Para despojar del territorio a sus legítimos dueños y con el pretexto de perseguir a la guerrilla, se realizó la operación militar Septiembre negro por parte de la brigada XVII del ejército colombiano y con el apoyo de grupos paramilitares. Bombardeos, confinamientos, amenazas, asesinatos y desapariciones generaron, en 1997, el desplazamiento forzoso de más de 2.500 afrocolombianos de las cuencas de los ríos Curvarado y Jiguamiandó, que se sumaron a otros 1.500 de cuencas vecinas en un improvisado campamento para refugiados en Pavarandó.

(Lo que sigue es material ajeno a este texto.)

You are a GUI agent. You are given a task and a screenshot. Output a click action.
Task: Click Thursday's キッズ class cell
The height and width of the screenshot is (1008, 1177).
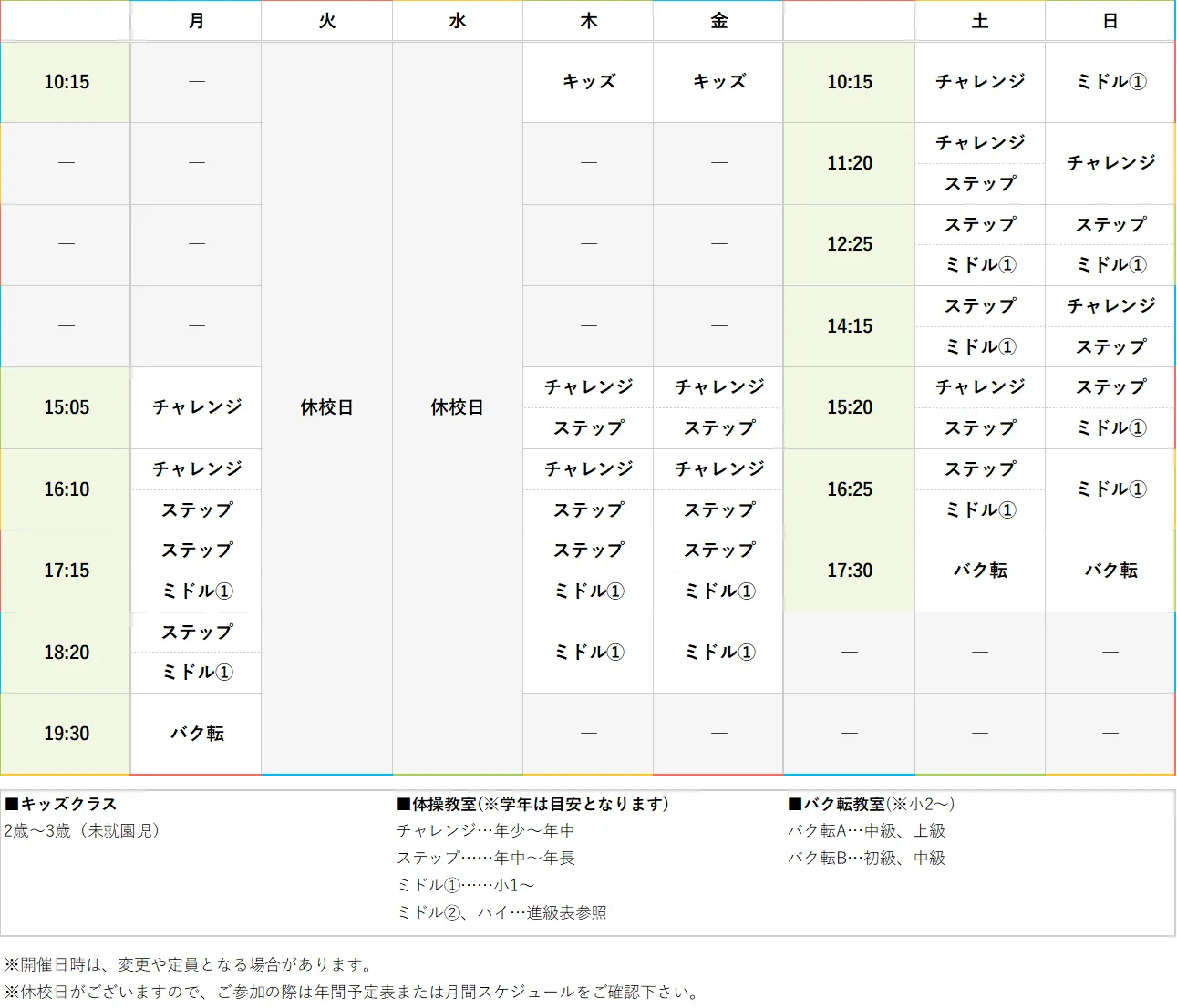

A finales de 1998, agobiados por el hacinamiento, las enfermedades, la mala alimentación y el desespero, negociaron con el gobierno de Colombia el retorno a sus comunidades en pésimas condiciones humanas y de protección. Dos años después empezó una nueva operación y, con los mismos métodos, desplazaron a las comunidades y arrasaron sus cultivos, casas, escuelas y casetas comunales. Destruyeron la biodiversidad del lugar —el 93% según la Corte Constitucional de Colombia—, su historia y su memoria, modificaron ríos, secaron lagunas y extendieron el monocultivo de la palma de aceite. La gente huyó a pueblos, ciudades y comunidades vecinas donde sufrió hambre, humillaciones, marginación, miedo, tristeza, rabia, desarraigo y dolor… Para este proyecto palmero asesinaron y desaparecieron a más de 150 personas y desplazaron las comunidades en más de una decena de ocasiones.
En 2003, para defender sus derechos a la vida y al territorio, las comunidades constituyeron las conocidas como zonas humanitarias: espacios exclusivos para la población civil en la que estaban prohibidos los actores armados. Fueron creadas en la comunidad cercana del río Cacarica y, con el apoyo de la Comisión de Justicia y Paz y de otras organizaciones nacionales e internacionales como Manos Unidas, empezaron un proceso organizativo, de resistencia y de denuncia con el que frenaron la expansión del cultivo de palma. A partir de 2006 empezaron a retornar al territorio, tumbaron la palma, sembraron productos agrícolas para el consumo de las comunidades y, aunque siguen sin cumplirse plenamente, obtuvieron fallos favorables en la más alta corte del país. Todo esto sin el uso de la violencia.
Hoy, en 2020, hay más de 15 comunidades con sus escuelas y colegios donde antes solo había palma aceitera y ganadería extensiva. En ocho zonas y más de 50 áreas de biodiversidad (fincas para la protección o recuperación de la biodiversidad y de las aguas), cientos de familias continúan resistiendo y necesitan apoyo para hacer cumplir las sentencias a su favor y hacer frente al control armado de aquellos viejos actores con caras nuevas y la misma complicidad oficial.
La violencia, el despojo de tierras, los daños ambientales, los cinturones de miseria en las grandes ciudades, el empobrecimiento de millones de personas, el hambre que se extiende y el calentamiento global son consecuencias de una concepción de progreso y desarrollo que dirige el mundo tumbando bosques, con al ganadería extensiva o extractivismo minero y usando los medios de información para desviar la mirada y deslegitimar las luchas en defensa del territorio.
Hay un diagnostico suficiente del problema y de las soluciones. Unas dependen de ti y de mí y podemos hacer algo ya —en nuestra forma de consumir, vestir, pensar y actuar, de recrearnos y alimentarnos—, otras son de carácter político y económico y dependen de los gobiernos y la comunidad internacional y debemos aumentar nuestra exigencia para que actúen responsablemente de acuerdo a la magnitud del problema que se avecina.
Alberto Franco. Comisión de Justicia y Paz, socio local de Manos Unidas en Colombia.